■ Fragmento citado:
Crecí y nunca dejé de escribir. Ya de adulta regreso a veces a mis antiguos escritos. Mi mamá tiene una caja de zapatos llena de recuerdos y tarjetas que mi hermana y yo le escribíamos: disculpas por no comer verduras, perdones por gastar todo el champú haciendo burbujas, una carta para que el viejito me trajera una peluca rubia y lentes de contacto celestes, odas para el día de la madre, promesas que jamás se cumplirían (como la tarjeta con forma de auto rojo que le hice a mi papá, con una foto carnet suya pegada en la ventana del conductor, prometiéndole que le compraría uno con mi primer sueldo, aunque en ese entonces no sabía que sería profesora).
Ella nunca fue lectora, pero sí admiradora de su esposo letrado, el hombre inteligente que la enamoró con poemas, y de sus hijas, aunque evidentemente solo yo seguiría esos pasos e intentaría llenar –con mucho trabajo y algo de suerte– las pisadas gigantes que venían marcándome el camino.

■ Tareas a realizar:
1. Del pasaje sobre la escritura, vuelve a escribir todo lo que va desde "Crecí y nunca" hasta "que sería profesora).", poniendo "caja de galletas" en lugar de "caja de zapatos".
2. En el pasaje sobre la escritura, resume más brevemente el párrafo que empieza con "Ella nunca fue lectora" sin dejar fuera sus datos principales.

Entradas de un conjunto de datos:
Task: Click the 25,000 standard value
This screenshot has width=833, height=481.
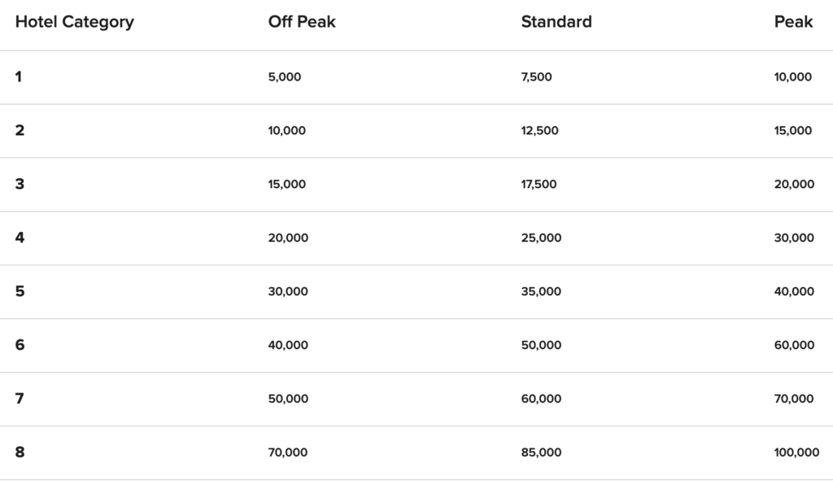Action: point(541,238)
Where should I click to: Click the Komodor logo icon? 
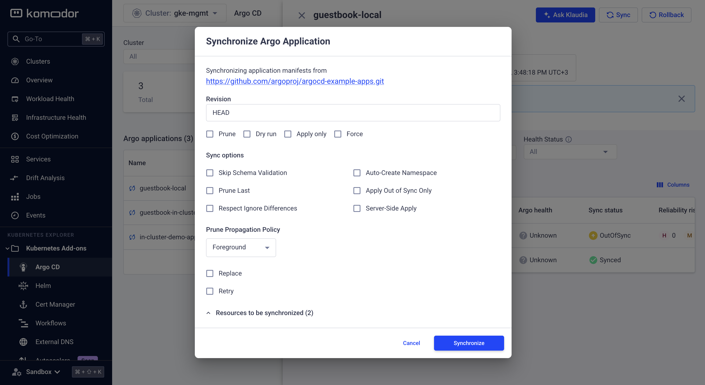pyautogui.click(x=16, y=13)
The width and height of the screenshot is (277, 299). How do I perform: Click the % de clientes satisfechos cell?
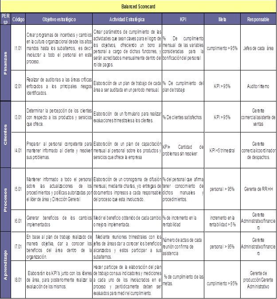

■ Soluciones completas:
1.
Crecí y nunca dejé de escribir. Ya de adulta regreso a veces a mis antiguos escritos. Mi mamá tiene una caja de galletas llena de recuerdos y tarjetas que mi hermana y yo le escribíamos: disculpas por no comer verduras, perdones por gastar todo el champú haciendo burbujas, una carta para que el viejito me trajera una peluca rubia y lentes de contacto celestes, odas para el día de la madre, promesas que jamás se cumplirían (como la tarjeta con forma de auto rojo que le hice a mi papá, con una foto carnet suya pegada en la ventana del conductor, prometiéndole que le compraría uno con mi primer sueldo, aunque en ese entonces no sabía que sería profesora).

2. Ella nunca fue lectora, pero admiraba a su esposo letrado, que la enamoró con poemas, y a sus hijas. Solo la narradora siguió ese camino e intentó llenar, con mucho trabajo y algo de suerte, las pisadas gigantes que la guiaban.